Historically, regulatory approval was the primary focus of drug development, and everything drove toward achieving that milestone. In today’s world, the focus has extended well beyond product approval and launch. Payers, regulatory authorities, physicians, patients and sponsors want to know how a product performs in the real world. They’re looking for a clear picture of real drug performance in a diverse population of patients. The new focus is on the evaluation of what actually happens regarding safety and effectiveness when patients are using a newly launched product.
What is real world research and why is it important?
Let’s start with the differences between evidence and outcomes research. In developing a new product, we have a great deal of existing evidence regarding primary safety and efficacy in a controlled population over a relatively short duration. For example, we know the results of clinical trials that were carefully designed, monitored, and reported. What don’t we know? Exactly what will happen once the product is out on the market and used over time.

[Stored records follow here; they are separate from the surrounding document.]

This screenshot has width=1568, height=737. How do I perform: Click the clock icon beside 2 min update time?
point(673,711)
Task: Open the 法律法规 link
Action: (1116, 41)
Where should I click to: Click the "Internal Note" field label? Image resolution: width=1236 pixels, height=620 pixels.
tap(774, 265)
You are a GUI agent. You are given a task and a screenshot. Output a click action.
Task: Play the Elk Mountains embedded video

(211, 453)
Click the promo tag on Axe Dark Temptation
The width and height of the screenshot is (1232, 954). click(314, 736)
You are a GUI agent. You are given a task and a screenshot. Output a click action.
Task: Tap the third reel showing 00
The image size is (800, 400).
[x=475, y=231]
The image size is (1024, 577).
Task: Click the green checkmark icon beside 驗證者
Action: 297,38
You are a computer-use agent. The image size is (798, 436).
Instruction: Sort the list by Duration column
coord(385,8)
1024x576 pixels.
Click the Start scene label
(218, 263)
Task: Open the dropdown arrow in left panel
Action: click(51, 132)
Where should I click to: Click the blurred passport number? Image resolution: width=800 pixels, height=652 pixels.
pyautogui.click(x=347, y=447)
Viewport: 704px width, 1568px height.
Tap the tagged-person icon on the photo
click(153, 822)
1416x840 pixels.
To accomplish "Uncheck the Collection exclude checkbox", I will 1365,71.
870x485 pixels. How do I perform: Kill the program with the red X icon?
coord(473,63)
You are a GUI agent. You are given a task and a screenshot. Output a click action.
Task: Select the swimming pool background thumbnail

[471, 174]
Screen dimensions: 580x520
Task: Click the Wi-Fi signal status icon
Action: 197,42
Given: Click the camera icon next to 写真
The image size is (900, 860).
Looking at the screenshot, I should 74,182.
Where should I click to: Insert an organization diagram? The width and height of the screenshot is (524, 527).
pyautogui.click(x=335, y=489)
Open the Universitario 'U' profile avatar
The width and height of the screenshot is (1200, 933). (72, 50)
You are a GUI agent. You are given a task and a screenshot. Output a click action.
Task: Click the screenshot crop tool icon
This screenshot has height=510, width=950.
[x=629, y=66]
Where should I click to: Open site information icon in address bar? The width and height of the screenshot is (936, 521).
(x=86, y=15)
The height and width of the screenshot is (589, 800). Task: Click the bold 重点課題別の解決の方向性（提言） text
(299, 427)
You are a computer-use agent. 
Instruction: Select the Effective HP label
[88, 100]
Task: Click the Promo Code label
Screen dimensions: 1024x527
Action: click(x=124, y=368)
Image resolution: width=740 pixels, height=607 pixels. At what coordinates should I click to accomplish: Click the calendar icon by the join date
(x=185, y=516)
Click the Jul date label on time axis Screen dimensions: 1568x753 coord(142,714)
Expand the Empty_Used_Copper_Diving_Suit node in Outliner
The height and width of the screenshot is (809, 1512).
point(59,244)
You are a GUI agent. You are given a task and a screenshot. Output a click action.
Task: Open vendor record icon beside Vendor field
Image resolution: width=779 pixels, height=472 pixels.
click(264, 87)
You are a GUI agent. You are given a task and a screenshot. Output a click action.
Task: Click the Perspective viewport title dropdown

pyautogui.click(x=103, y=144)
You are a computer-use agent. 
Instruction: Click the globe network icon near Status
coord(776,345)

This is where real world research comes in. Whereas clinical trials give us information about a relatively small number of patients, millions of patients can end up using the product in the real world. So from real world research, we can learn all kinds of things—
How is a drug being prescribed? Which types of physicians are prescribing and treating patients? How are patients using it? What does the safety profile look like in more diverse patient groups over a longer period of time?
Who uses real world outcomes and why?
Real world research is important for different stakeholders. Payers want this information because they don’t want a “me too” product on formulary or reimburse a premium price point. They want real world proof that a product will satisfy an unmet need in the marketplace and provide health economic value. They want to support a product that can demonstrate that it performs better than the rest—not just in clinical trials, but in clinical practice.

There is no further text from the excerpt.